There are some common myths about the nonreligious—atheists, agnostics, and secular humanists. One popular myth is that the nonreligious are immoral, or at least that they can’t be relied upon to be as good as those with religious beliefs. If you know any nonreligious people (and almost everyone does—see below), you already know this is not true. Human decency does not depend on religious belief. There are good believers and good nonbelievers; there are wicked believers and wicked nonbelievers. You can’t predict a person’s moral character just from knowing his or her metaphysical beliefs.
Another prevalent myth is that the lives of the nonreligious are empty, meaningless, and dominated by despair. This, too, is false. The nonreligious experience the same range of emotions, sentiments, and sensations as the religious. They are joyful and sad; they feel sympathy and disgust; they experience pain and pleasure. They have aspirations; they are concerned about others. They love and are loved.
One reason this myth persists is many religious believers see their god or their faith as the basis for emotions such as hope, caring, and love.
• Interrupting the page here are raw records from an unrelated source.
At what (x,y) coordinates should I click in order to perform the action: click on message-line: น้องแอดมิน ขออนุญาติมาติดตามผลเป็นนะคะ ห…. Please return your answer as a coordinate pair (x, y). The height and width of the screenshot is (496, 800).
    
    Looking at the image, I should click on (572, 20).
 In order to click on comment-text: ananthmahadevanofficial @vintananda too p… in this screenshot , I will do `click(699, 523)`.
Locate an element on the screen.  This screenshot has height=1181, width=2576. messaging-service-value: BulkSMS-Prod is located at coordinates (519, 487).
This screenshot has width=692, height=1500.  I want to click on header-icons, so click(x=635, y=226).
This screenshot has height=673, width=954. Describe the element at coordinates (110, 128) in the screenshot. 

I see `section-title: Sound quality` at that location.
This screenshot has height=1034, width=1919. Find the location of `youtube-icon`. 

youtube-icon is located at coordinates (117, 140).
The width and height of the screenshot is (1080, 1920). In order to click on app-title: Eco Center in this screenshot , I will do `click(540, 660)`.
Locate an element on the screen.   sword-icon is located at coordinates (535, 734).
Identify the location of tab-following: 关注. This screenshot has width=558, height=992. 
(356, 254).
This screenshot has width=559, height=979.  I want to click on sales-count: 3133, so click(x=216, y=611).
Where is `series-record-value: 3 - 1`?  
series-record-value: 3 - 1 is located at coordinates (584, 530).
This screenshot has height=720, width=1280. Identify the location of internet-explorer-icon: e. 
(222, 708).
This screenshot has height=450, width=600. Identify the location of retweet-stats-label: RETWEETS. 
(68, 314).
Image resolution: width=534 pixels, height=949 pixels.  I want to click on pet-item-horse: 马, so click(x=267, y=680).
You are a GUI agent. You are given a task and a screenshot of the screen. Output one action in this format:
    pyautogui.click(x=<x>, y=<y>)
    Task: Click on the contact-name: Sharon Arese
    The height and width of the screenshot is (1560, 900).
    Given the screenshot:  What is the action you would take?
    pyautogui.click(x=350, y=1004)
We don’t deny that the religious may find inspiration in their beliefs—but our religious friends should not presume that accepting their beliefs is necessary for a fulfilling life.
We who are nonreligious lead meaningful lives without reliance on the supernatural. Moreover, we believe anyone can find meaning in a life that is human-centered and focused on the here and now instead of the hereafter.
Some people have parted ways with traditional god beliefs intellectually but hesitate to give up their faith because they’re afraid of what life might be like without the beliefs and practices they have found so comforting. They’ve heard myths about the nonreligious, and they may think these myths are all they have to go on.
But today, one American out of every six has no religious affiliation. You almost certainly have friends, acquaintances, and colleagues—even family members—who already live without religion. If you’ve asked tough questions about your faith and aren’t sure where to go next, we invite you to consider how many people have already found that living without religion provides a foundation for a life that is rich, rewarding, and complete.